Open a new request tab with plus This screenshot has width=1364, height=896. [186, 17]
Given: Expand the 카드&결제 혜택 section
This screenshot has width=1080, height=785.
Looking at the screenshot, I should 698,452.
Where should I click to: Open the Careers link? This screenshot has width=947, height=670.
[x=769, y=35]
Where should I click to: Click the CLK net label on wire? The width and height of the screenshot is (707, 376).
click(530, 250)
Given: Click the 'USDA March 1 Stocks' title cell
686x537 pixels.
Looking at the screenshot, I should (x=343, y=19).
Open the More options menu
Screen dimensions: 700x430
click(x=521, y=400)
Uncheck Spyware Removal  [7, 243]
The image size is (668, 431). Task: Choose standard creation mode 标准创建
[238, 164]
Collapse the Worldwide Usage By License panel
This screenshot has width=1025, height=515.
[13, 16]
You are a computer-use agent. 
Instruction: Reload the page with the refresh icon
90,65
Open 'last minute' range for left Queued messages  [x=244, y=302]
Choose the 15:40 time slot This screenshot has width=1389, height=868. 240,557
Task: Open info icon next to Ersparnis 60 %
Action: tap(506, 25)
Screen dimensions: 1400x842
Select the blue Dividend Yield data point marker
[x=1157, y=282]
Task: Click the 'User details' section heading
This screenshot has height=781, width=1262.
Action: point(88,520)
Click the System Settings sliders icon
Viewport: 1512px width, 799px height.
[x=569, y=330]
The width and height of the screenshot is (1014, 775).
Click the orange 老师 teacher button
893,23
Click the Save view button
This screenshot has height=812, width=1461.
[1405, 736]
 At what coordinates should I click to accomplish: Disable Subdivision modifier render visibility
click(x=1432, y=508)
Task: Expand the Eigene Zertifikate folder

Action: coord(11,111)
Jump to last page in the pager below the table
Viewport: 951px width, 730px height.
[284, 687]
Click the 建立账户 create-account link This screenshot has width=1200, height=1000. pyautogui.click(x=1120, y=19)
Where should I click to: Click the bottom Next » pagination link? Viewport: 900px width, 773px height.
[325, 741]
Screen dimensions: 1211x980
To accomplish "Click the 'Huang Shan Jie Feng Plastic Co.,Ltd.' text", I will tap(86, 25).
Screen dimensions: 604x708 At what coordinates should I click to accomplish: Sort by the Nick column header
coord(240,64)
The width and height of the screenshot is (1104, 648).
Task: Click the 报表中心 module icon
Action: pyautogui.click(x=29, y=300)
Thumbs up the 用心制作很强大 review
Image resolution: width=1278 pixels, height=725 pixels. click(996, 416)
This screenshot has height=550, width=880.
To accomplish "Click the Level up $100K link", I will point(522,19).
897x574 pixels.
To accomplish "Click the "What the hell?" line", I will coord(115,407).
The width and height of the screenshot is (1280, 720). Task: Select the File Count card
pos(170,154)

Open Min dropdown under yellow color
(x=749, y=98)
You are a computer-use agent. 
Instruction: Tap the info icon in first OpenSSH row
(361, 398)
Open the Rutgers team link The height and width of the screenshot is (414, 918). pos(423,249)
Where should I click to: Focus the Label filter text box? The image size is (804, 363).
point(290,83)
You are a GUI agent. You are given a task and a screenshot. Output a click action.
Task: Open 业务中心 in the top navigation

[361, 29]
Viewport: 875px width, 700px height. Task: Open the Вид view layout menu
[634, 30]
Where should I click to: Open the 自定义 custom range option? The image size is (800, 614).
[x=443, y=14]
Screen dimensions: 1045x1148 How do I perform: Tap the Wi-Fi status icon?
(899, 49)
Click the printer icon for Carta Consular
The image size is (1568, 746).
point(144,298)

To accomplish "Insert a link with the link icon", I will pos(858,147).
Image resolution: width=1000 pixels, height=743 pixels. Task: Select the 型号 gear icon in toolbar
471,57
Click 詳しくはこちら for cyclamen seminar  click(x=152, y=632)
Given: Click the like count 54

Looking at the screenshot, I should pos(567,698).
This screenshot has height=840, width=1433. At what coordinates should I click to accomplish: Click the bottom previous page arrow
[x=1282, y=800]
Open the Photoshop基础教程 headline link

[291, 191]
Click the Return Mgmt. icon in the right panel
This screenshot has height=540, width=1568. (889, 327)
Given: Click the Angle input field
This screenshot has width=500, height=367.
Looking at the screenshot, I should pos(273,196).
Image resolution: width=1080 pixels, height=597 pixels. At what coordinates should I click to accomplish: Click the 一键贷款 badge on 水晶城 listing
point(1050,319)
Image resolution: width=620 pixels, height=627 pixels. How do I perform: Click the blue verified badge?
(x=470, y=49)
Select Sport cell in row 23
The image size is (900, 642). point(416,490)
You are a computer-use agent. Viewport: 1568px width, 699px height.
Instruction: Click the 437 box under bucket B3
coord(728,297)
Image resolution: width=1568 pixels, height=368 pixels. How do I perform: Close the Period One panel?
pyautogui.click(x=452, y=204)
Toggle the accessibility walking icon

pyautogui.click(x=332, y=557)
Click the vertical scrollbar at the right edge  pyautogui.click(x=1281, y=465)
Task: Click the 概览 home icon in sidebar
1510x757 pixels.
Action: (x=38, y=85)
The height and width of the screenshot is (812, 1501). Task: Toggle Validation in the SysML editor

- - -

Request:
Rewrite the listing above so that "Where should I click to" becomes "Which spot should I click to" throughout, leaving everything else unchanged.

Response to the task:
Open a new request tab with plus This screenshot has width=1364, height=896. [186, 17]
Given: Expand the 카드&결제 혜택 section
This screenshot has width=1080, height=785.
Looking at the screenshot, I should 698,452.
Which spot should I click to: Open the Careers link? This screenshot has width=947, height=670.
[x=769, y=35]
Which spot should I click to: Click the CLK net label on wire? The width and height of the screenshot is (707, 376).
click(530, 250)
Given: Click the 'USDA March 1 Stocks' title cell
686x537 pixels.
Looking at the screenshot, I should (x=343, y=19).
Open the More options menu
Screen dimensions: 700x430
click(x=521, y=400)
Uncheck Spyware Removal  [7, 243]
The image size is (668, 431). Task: Choose standard creation mode 标准创建
[238, 164]
Collapse the Worldwide Usage By License panel
This screenshot has width=1025, height=515.
[13, 16]
You are a computer-use agent. 
Instruction: Reload the page with the refresh icon
90,65
Open 'last minute' range for left Queued messages  [x=244, y=302]
Choose the 15:40 time slot This screenshot has width=1389, height=868. 240,557
Task: Open info icon next to Ersparnis 60 %
Action: tap(506, 25)
Screen dimensions: 1400x842
Select the blue Dividend Yield data point marker
[x=1157, y=282]
Task: Click the 'User details' section heading
This screenshot has height=781, width=1262.
Action: point(88,520)
Click the System Settings sliders icon
Viewport: 1512px width, 799px height.
[x=569, y=330]
The width and height of the screenshot is (1014, 775).
Click the orange 老师 teacher button
893,23
Click the Save view button
This screenshot has height=812, width=1461.
[1405, 736]
 At what coordinates should I click to accomplish: Disable Subdivision modifier render visibility
click(x=1432, y=508)
Task: Expand the Eigene Zertifikate folder

Action: coord(11,111)
Jump to last page in the pager below the table
Viewport: 951px width, 730px height.
[284, 687]
Click the 建立账户 create-account link This screenshot has width=1200, height=1000. pyautogui.click(x=1120, y=19)
Which spot should I click to: Click the bottom Next » pagination link? Viewport: 900px width, 773px height.
[325, 741]
Screen dimensions: 1211x980
To accomplish "Click the 'Huang Shan Jie Feng Plastic Co.,Ltd.' text", I will tap(86, 25).
Screen dimensions: 604x708 At what coordinates should I click to accomplish: Sort by the Nick column header
coord(240,64)
The width and height of the screenshot is (1104, 648).
Task: Click the 报表中心 module icon
Action: pyautogui.click(x=29, y=300)
Thumbs up the 用心制作很强大 review
Image resolution: width=1278 pixels, height=725 pixels. click(996, 416)
This screenshot has height=550, width=880.
To accomplish "Click the Level up $100K link", I will point(522,19).
897x574 pixels.
To accomplish "Click the "What the hell?" line", I will coord(115,407).
The width and height of the screenshot is (1280, 720). Task: Select the File Count card
pos(170,154)

Open Min dropdown under yellow color
(x=749, y=98)
You are a computer-use agent. 
Instruction: Tap the info icon in first OpenSSH row
(361, 398)
Open the Rutgers team link The height and width of the screenshot is (414, 918). pos(423,249)
Which spot should I click to: Focus the Label filter text box? The image size is (804, 363).
point(290,83)
You are a GUI agent. You are given a task and a screenshot. Output a click action.
Task: Open 业务中心 in the top navigation

[361, 29]
Viewport: 875px width, 700px height. Task: Open the Вид view layout menu
[634, 30]
Which spot should I click to: Open the 自定义 custom range option? The image size is (800, 614).
[x=443, y=14]
Screen dimensions: 1045x1148 How do I perform: Tap the Wi-Fi status icon?
(899, 49)
Click the printer icon for Carta Consular
The image size is (1568, 746).
point(144,298)

To accomplish "Insert a link with the link icon", I will pos(858,147).
Image resolution: width=1000 pixels, height=743 pixels. Task: Select the 型号 gear icon in toolbar
471,57
Click 詳しくはこちら for cyclamen seminar  click(x=152, y=632)
Given: Click the like count 54

Looking at the screenshot, I should pos(567,698).
This screenshot has height=840, width=1433. At what coordinates should I click to accomplish: Click the bottom previous page arrow
[x=1282, y=800]
Open the Photoshop基础教程 headline link

[291, 191]
Click the Return Mgmt. icon in the right panel
This screenshot has height=540, width=1568. (889, 327)
Given: Click the Angle input field
This screenshot has width=500, height=367.
Looking at the screenshot, I should pos(273,196).
Image resolution: width=1080 pixels, height=597 pixels. At what coordinates should I click to accomplish: Click the 一键贷款 badge on 水晶城 listing
point(1050,319)
Image resolution: width=620 pixels, height=627 pixels. How do I perform: Click the blue verified badge?
(x=470, y=49)
Select Sport cell in row 23
The image size is (900, 642). point(416,490)
You are a computer-use agent. Viewport: 1568px width, 699px height.
Instruction: Click the 437 box under bucket B3
coord(728,297)
Image resolution: width=1568 pixels, height=368 pixels. How do I perform: Close the Period One panel?
pyautogui.click(x=452, y=204)
Toggle the accessibility walking icon

pyautogui.click(x=332, y=557)
Click the vertical scrollbar at the right edge  pyautogui.click(x=1281, y=465)
Task: Click the 概览 home icon in sidebar
1510x757 pixels.
Action: (x=38, y=85)
The height and width of the screenshot is (812, 1501). Task: Toggle Validation in the SysML editor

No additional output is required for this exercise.